A simple piece of logic seems to recur in business-advice articles that always populate the Internet. Whatever the current hot trend, the writers dispense similar advice to the companies that want to capitalize on it. The basic idea is:
*“Companies that want to change the way they operate in some way need to actually change the way they operate.” *
Currently there are articles like this around DevOps. They were there when TDD, BDD, and DDD were emerging into the mainstream. The articles may be less than original, but I think the logic that underlies them is solid. Just saying that you’re going to be different from now on is not enough to make you different. You have to actually change things. You need to adopt new processes and a new culture. You need to bring everyone on board with the new thing and ensure they see it as a pathway to success. Once you have changed your culture, put in new processes (and perhaps new structures), then you can start to say you are changing.
Infusion is an innovation company. We like to understand how technology can change the way people do business. However, as any company grows, it needs to keep adapting to its new size. It needs processes to manage things that two people used to arrange over a coffee. It gets HR, an IT Help Desk, centralized management – all the good things people like about big companies.
Therefore, as small innovative companies grow into medium-size or large companies, they often lose their edge. They change a little, or a lot, from the agile little guys they once were. This is similar to what has happened at Infusion. We’ve grown in the last few years. We expanded our offices, hired more people and moved from one-off projects into real client relationships and enterprise-scale software delivery. Those changes have necessitated a difference in the way our company operates. We’ve solidified all the departments and created management structures and policies. Companies that don’t do this, don’t work. They can’t deliver projects, they can’t retain the best staff, and they aren’t functional.

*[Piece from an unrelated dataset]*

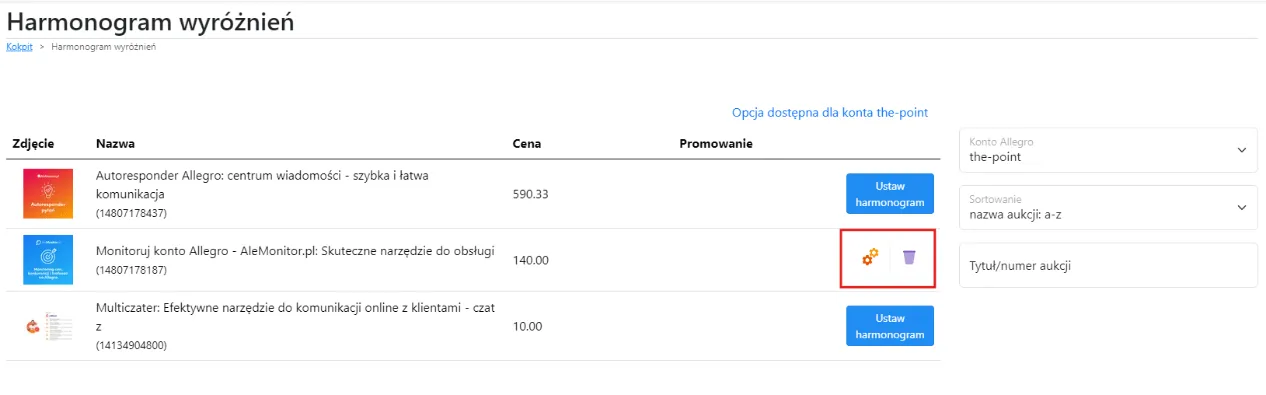This screenshot has width=1266, height=395.
Task: Open the AleMonitor blue product thumbnail
Action: click(48, 260)
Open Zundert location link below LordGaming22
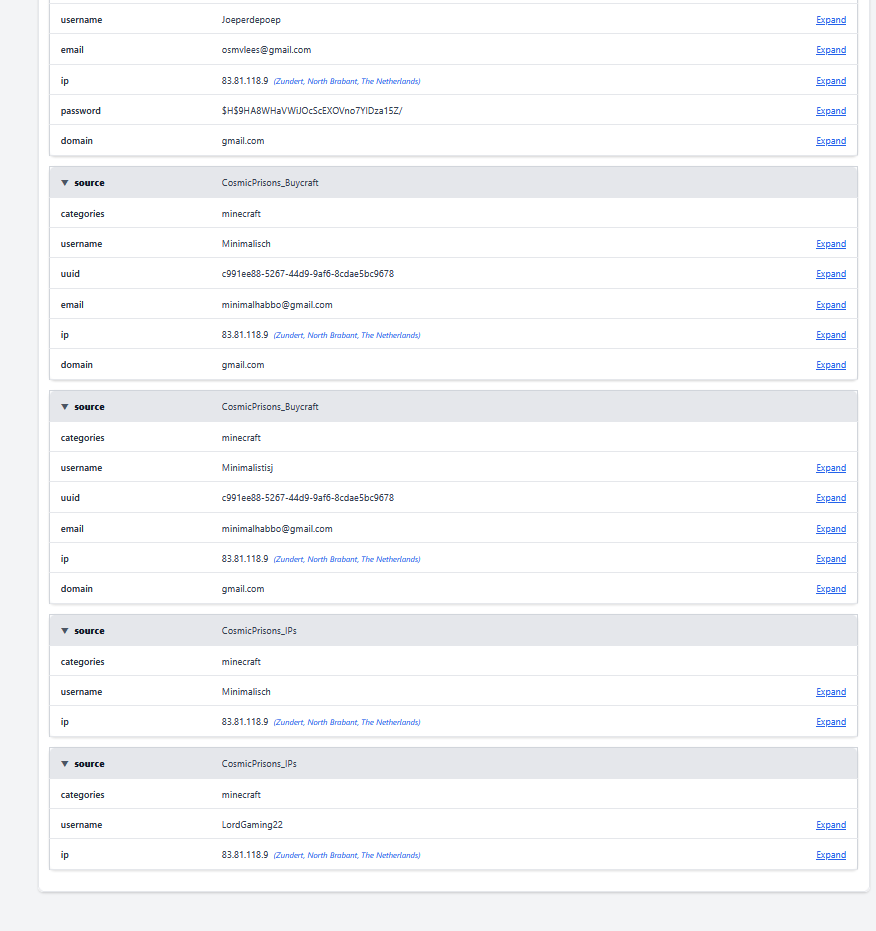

However, as I said, we think of ourselves as an innovation company. Therefore, we had to put our money where our mouth is and start investing in a technology strategy. Now, as part of the sales team, we have technologists who are dedicated to speaking with customers and understanding their needs. They look at the technology landscape up to and past the horizon. Our ability to constantly pair technology to business needs across all business verticals is our key to innovation, to IT-induced disruption and to better serving our clients.
Technology strategy is becoming more central to businesses as time goes on. There is an ever-evolving landscape of technology through which to engage customers and do business. There is an increasing number of fronts on which to remain competitive. Mobile is evolving and expanding (wearables being the newest aspect of that technology). Cloud computing, the Internet of Things, Big Data, social … the list goes on. Whatever your business, it’s only a matter of time before these things start to affect how you operate. Either your competition will force you to keep up, or your customers will raise their expectations. Understanding these technologies, the opportunities they present and the stumbling blocks they will inevitably put in your way is key.
I am excited about my new team, reinvigorated in my passion for technology, and glad to work for a company willing to make this investment, and I look forward to seeing the value we can bring to our customers.